___ Materials provided ___

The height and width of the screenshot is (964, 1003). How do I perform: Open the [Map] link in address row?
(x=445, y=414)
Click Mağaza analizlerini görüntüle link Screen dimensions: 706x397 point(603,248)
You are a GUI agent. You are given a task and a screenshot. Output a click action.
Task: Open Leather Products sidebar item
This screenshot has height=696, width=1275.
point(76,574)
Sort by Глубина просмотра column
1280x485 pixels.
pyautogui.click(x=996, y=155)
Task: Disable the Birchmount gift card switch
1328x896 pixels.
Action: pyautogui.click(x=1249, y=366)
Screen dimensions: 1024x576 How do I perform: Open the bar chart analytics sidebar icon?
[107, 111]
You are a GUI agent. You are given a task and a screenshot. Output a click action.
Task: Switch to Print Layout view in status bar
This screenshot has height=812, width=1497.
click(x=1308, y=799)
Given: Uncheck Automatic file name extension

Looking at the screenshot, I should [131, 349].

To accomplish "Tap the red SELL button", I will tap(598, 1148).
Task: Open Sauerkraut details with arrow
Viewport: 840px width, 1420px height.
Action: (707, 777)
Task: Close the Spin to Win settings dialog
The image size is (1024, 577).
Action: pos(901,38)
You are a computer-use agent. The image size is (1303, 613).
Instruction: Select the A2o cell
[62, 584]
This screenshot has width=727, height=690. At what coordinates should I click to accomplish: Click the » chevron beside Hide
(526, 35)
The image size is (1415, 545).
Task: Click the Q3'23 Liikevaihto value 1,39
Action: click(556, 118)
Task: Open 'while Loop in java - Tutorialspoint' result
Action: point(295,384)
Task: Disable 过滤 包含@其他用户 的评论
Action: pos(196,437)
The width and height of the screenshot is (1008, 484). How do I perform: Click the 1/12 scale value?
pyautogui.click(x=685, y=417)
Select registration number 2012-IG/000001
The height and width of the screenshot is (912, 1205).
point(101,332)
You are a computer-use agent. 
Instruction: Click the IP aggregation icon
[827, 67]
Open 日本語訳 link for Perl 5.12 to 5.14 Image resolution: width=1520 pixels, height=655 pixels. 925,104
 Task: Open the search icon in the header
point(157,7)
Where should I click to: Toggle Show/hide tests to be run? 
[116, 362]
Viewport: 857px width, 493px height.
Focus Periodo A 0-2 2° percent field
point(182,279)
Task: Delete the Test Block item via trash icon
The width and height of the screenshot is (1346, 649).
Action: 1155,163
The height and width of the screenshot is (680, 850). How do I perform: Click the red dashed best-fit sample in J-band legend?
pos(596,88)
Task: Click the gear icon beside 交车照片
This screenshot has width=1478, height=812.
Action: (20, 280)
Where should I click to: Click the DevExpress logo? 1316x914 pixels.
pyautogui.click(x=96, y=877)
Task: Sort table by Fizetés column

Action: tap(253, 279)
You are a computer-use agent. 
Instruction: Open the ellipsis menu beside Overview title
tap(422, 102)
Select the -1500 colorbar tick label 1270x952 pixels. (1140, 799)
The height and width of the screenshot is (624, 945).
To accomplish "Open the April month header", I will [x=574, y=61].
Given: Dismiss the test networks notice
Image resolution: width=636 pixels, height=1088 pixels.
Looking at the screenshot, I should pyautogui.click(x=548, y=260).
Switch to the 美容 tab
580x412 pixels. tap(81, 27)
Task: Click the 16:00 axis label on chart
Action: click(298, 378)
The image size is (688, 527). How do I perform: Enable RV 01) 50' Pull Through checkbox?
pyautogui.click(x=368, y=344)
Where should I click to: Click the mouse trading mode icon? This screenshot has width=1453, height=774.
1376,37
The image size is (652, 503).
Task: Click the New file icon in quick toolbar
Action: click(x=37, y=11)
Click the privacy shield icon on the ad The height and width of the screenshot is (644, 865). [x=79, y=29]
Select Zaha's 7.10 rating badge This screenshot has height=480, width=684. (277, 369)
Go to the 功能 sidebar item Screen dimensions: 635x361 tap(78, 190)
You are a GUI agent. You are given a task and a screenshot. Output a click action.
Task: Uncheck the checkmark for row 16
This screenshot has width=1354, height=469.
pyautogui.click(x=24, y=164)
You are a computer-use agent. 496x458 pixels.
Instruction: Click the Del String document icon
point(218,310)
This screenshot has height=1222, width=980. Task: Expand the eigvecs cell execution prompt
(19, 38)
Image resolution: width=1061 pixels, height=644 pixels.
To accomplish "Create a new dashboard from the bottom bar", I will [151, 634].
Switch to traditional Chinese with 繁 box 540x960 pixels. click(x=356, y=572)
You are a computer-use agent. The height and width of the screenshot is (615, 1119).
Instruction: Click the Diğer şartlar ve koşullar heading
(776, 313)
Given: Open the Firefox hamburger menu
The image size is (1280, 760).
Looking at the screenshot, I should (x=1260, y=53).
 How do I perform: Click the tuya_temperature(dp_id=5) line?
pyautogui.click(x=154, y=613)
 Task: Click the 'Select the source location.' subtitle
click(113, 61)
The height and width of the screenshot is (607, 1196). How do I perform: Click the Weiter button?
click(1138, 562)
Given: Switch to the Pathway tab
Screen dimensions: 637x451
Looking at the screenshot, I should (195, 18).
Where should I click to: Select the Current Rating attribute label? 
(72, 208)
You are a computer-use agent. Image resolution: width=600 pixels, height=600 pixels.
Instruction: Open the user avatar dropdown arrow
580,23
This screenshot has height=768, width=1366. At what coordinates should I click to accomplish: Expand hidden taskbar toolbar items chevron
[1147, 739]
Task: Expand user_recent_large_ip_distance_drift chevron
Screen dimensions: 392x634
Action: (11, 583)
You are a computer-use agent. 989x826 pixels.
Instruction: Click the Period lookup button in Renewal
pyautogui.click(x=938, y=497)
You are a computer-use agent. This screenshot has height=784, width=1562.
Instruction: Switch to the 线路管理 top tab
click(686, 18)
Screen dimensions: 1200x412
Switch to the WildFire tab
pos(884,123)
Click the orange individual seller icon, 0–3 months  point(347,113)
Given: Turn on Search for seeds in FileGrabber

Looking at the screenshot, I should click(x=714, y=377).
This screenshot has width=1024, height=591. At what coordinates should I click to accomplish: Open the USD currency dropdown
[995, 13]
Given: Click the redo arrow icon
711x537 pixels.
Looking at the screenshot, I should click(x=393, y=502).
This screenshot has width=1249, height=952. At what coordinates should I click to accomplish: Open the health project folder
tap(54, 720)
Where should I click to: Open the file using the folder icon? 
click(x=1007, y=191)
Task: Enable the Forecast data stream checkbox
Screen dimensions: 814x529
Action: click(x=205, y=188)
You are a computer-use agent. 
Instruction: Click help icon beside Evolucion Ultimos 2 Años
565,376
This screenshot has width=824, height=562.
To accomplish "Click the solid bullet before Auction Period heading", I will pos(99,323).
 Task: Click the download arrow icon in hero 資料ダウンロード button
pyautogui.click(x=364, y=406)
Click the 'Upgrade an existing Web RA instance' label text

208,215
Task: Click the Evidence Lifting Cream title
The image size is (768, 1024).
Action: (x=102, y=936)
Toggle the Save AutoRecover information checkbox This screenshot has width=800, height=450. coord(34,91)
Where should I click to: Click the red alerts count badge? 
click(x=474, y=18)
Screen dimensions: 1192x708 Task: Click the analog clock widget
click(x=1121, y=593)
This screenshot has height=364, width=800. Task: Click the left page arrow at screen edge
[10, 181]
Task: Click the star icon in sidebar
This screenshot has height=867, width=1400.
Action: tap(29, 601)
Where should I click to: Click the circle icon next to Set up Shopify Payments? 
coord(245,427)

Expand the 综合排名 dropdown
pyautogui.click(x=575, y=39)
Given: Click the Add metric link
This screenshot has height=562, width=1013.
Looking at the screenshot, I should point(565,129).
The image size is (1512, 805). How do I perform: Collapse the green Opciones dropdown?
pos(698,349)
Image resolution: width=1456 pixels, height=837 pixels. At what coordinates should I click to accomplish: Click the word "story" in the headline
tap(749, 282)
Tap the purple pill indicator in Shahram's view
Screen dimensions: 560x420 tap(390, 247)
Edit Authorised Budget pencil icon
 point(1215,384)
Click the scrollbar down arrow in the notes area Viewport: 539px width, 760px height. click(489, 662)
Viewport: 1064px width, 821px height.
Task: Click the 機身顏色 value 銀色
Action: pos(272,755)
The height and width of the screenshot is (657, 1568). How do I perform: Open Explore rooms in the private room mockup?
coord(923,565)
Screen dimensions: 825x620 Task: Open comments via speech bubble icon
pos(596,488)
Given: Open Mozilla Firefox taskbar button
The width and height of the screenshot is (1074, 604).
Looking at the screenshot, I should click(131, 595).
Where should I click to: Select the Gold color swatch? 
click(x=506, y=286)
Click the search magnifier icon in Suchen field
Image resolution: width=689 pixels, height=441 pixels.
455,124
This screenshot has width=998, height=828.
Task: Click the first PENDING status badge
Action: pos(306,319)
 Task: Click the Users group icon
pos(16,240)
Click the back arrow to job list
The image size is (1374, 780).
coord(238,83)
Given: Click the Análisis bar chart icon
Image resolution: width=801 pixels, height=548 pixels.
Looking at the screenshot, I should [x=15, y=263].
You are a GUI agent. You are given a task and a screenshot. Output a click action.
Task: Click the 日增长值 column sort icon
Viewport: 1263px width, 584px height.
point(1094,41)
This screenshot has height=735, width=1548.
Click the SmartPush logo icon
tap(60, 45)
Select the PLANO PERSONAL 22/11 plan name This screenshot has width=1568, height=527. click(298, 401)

___

Action item - Using the records above, filter out every line that lacks the string "with" and copy the rest.

Written answer -
Task: Open Sauerkraut details with arrow
Switch to traditional Chinese with 繁 box 540x960 pixels. click(x=356, y=572)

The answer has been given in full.